++++ Given information ++++
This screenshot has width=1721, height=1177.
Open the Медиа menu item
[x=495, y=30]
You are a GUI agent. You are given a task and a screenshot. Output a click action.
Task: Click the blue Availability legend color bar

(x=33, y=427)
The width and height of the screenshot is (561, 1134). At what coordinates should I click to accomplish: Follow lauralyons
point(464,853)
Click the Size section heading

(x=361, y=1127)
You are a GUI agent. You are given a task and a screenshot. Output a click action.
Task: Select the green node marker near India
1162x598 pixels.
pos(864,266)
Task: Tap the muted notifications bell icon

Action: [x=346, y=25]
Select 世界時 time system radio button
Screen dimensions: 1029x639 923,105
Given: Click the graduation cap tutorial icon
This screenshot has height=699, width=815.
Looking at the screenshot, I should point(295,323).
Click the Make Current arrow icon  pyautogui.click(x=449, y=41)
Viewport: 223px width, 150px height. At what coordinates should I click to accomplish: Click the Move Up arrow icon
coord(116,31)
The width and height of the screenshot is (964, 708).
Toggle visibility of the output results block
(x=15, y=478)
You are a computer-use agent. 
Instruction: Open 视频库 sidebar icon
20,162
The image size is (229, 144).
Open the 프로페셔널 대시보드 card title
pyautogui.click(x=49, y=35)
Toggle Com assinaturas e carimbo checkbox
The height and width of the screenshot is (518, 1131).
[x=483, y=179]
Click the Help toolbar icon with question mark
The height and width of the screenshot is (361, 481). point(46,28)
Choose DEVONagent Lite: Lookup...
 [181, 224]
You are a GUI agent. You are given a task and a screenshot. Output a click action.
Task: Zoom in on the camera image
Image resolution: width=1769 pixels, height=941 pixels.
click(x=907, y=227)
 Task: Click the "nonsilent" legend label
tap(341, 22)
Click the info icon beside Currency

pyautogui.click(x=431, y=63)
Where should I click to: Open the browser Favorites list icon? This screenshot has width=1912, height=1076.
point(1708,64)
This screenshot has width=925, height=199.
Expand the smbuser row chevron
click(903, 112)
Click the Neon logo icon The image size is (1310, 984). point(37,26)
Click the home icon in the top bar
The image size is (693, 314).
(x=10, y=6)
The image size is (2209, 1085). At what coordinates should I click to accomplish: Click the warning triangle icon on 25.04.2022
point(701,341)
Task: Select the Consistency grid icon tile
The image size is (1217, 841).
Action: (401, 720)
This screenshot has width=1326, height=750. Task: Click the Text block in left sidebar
++++
Convert the records above into a JSON list of strings with one string per line, leaving out blank lines.

[
  "This screenshot has width=1721, height=1177.",
  "Open the Медиа menu item",
  "[x=495, y=30]",
  "You are a GUI agent. You are given a task and a screenshot. Output a click action.",
  "Task: Click the blue Availability legend color bar",
  "(x=33, y=427)",
  "The width and height of the screenshot is (561, 1134). At what coordinates should I click to accomplish: Follow lauralyons",
  "point(464,853)",
  "Click the Size section heading",
  "(x=361, y=1127)",
  "You are a GUI agent. You are given a task and a screenshot. Output a click action.",
  "Task: Select the green node marker near India",
  "1162x598 pixels.",
  "pos(864,266)",
  "Task: Tap the muted notifications bell icon",
  "Action: [x=346, y=25]",
  "Select 世界時 time system radio button",
  "Screen dimensions: 1029x639 923,105",
  "Given: Click the graduation cap tutorial icon",
  "This screenshot has height=699, width=815.",
  "Looking at the screenshot, I should point(295,323).",
  "Click the Make Current arrow icon  pyautogui.click(x=449, y=41)",
  "Viewport: 223px width, 150px height. At what coordinates should I click to accomplish: Click the Move Up arrow icon",
  "coord(116,31)",
  "The width and height of the screenshot is (964, 708).",
  "Toggle visibility of the output results block",
  "(x=15, y=478)",
  "You are a computer-use agent. ",
  "Instruction: Open 视频库 sidebar icon",
  "20,162",
  "The image size is (229, 144).",
  "Open the 프로페셔널 대시보드 card title",
  "pyautogui.click(x=49, y=35)",
  "Toggle Com assinaturas e carimbo checkbox",
  "The height and width of the screenshot is (518, 1131).",
  "[x=483, y=179]",
  "Click the Help toolbar icon with question mark",
  "The height and width of the screenshot is (361, 481). point(46,28)",
  "Choose DEVONagent Lite: Lookup...",
  " [181, 224]",
  "You are a GUI agent. You are given a task and a screenshot. Output a click action.",
  "Task: Zoom in on the camera image",
  "Image resolution: width=1769 pixels, height=941 pixels.",
  "click(x=907, y=227)",
  " Task: Click the \"nonsilent\" legend label",
  "tap(341, 22)",
  "Click the info icon beside Currency",
  "pyautogui.click(x=431, y=63)",
  "Where should I click to: Open the browser Favorites list icon? This screenshot has width=1912, height=1076.",
  "point(1708,64)",
  "This screenshot has width=925, height=199.",
  "Expand the smbuser row chevron",
  "click(903, 112)",
  "Click the Neon logo icon The image size is (1310, 984). point(37,26)",
  "Click the home icon in the top bar",
  "The image size is (693, 314).",
  "(x=10, y=6)",
  "The image size is (2209, 1085). At what coordinates should I click to accomplish: Click the warning triangle icon on 25.04.2022",
  "point(701,341)",
  "Task: Select the Consistency grid icon tile",
  "The image size is (1217, 841).",
  "Action: (401, 720)",
  "This screenshot has width=1326, height=750. Task: Click the Text block in left sidebar"
]